Exercise objective: Reproduce exactly, leaving out pictures, each line from the one holding "Instruction: Click the" through the final line of the listing, and add nothing.

The records:

Content starts

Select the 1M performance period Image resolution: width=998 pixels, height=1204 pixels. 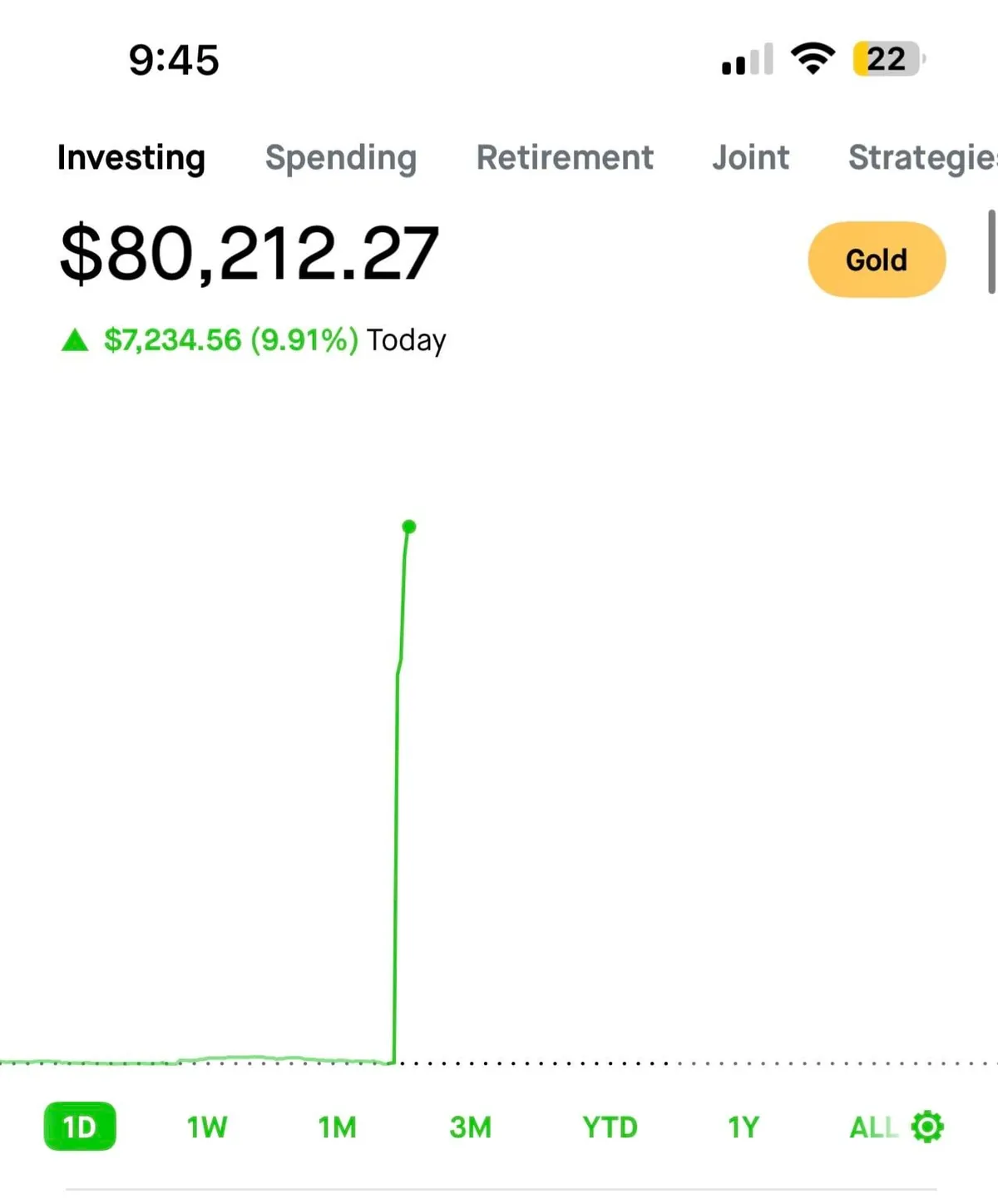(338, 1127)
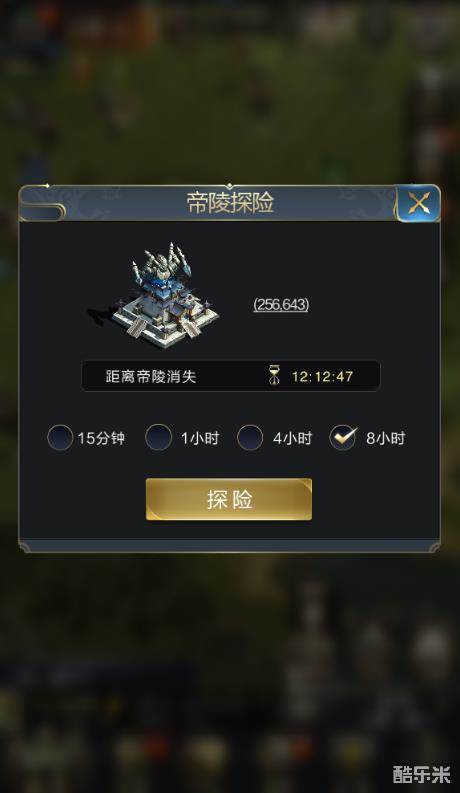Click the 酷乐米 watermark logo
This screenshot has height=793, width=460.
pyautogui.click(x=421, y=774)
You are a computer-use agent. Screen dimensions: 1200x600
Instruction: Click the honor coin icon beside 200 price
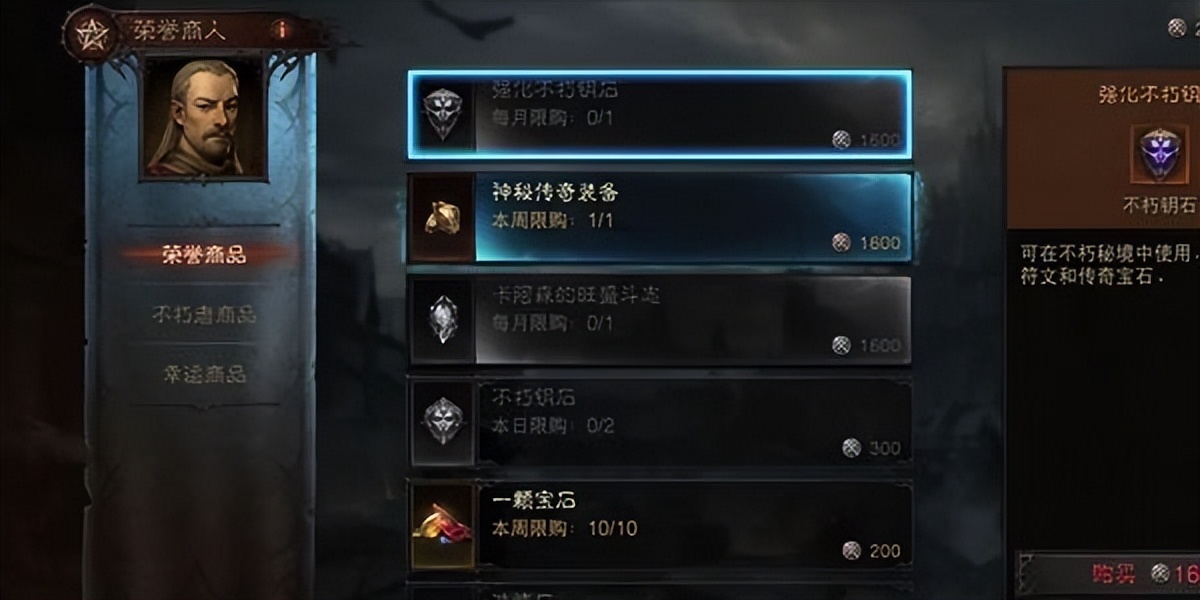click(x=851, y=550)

Content ends

Answer for the task:
Instruction: Click the honor coin icon beside 200 price
click(x=851, y=550)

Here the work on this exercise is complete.